Very insidiously Kalgoorlie has risen to high eminence as a mining centre; it accomplished the eclipse of its sister camp some time ago, and by reason of its deep lodes it is likely to retain its supremacy indefinitely. To the individual miners a new strike or location is considered to be "played out" when limited liability companies begin to appear in their midst, as only in rare cases can fossickers succeed in competition with machinery. However, the flat sand formations around Kalgoorlie have proved one of the exceptions to this rule, and the alluvial digger may still sink his shallow shaft here with every hope of success, and even in the proved "deep" country surface indications are abundant.
When my little party stepped from the train at Kalgoorlie, we saw before us a scattered array of wooden and galvanised-iron houses, white-painted, and glistening dully in the sunlight through an extremely murky atmosphere. On closer acquaintance the heterogeneous erections resolved themselves into a wide principal thoroughfare, aptly named Hannan's Street, after the honoured prospector of the Camp's main reef, and a number of side paths that bore titles so imposing that my memory at once reverted to the fanciful names distinguishing the crude log shanties of Dawson, where there were: Yukon Avenue, Arctic Mansions, Arcadian Drive, and Eldorado Terrace. Here, in keeping with the latitude of the city, more salubrious, if equally fantastic, were the various designations of the alleys and byways.

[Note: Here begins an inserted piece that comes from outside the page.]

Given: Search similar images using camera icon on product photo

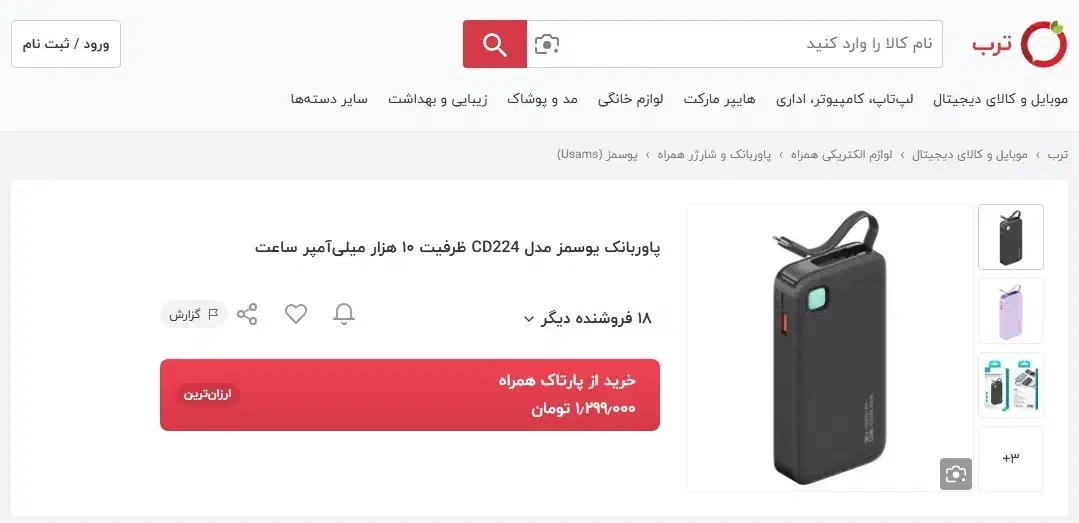Looking at the screenshot, I should tap(956, 473).
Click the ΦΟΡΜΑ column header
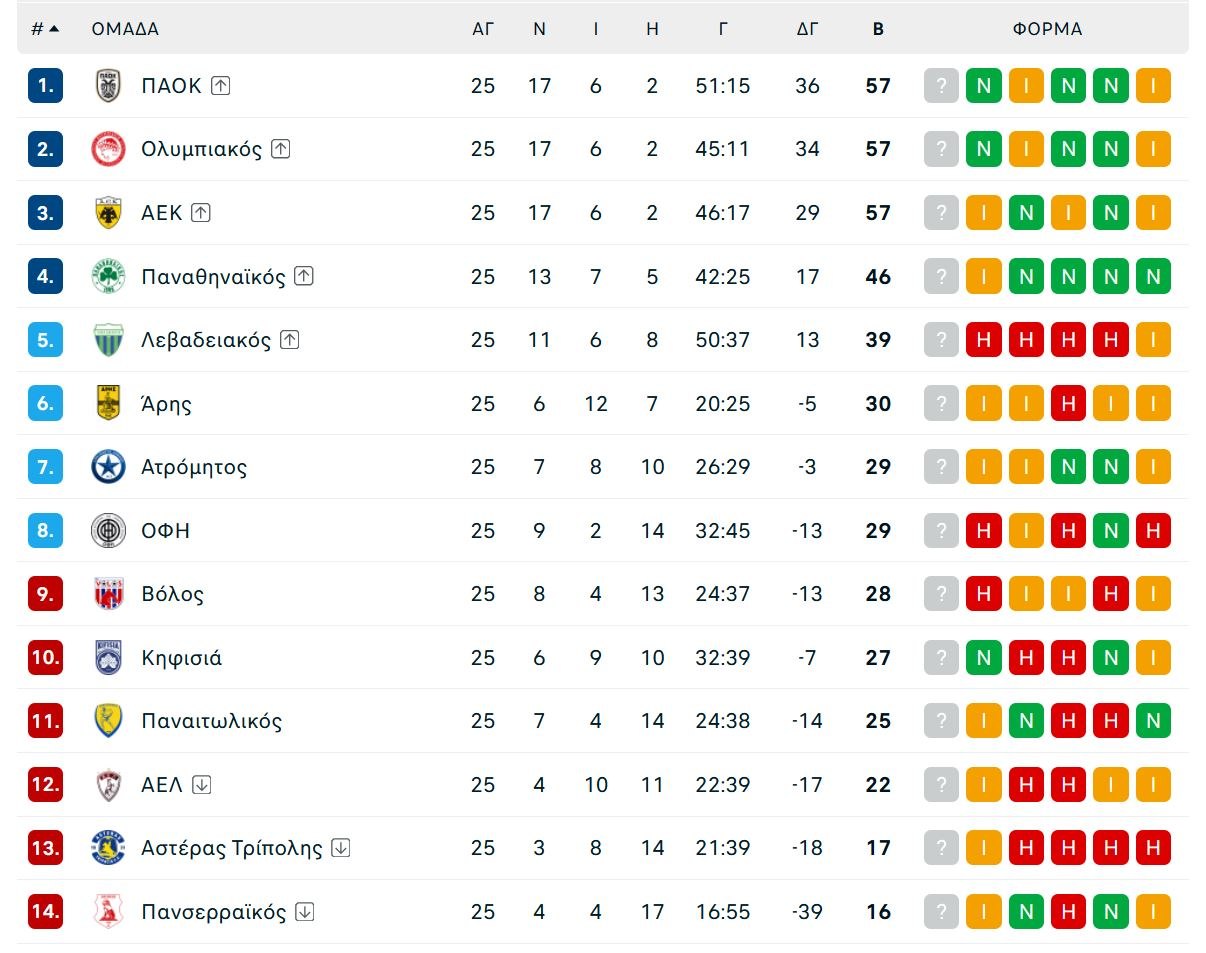 1047,29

In the near distance we could see the towering tappet heads of the widely-known Great Boulder mine, and the din created by the revolving hammers of the ever-active stamping machinery assailed our ears as an indescribable uproar. But beyond the dust and smoke of these Nature-combating engines of civilisation, the open desert, dotted with its stunted mulga and mallee growths, shimmered back into the horizon. Here and there a dump or mullock heap showed where the alluvial miner had staked his claim, but for the most part the landscape was unbroken by any sign of habitation.
"There's a lot of room in this country, boys," I said, as we stood unobserved in the middle of the street and took in the scene.
"It's a deevil o' a funny place," Mac ventured doubtfully.
"It's a rale bonnie place," reproved Stewart, whom the inexpressible gloom peculiar to the interior country had not yet affected. "I'm thinkin'," he continued, with asperity, "that ane or twa men o' pairts like oorsel's were jist needed at this corner o' the warld."
"In ony case," Mac now agreed, "it's better than being meeserable at hame."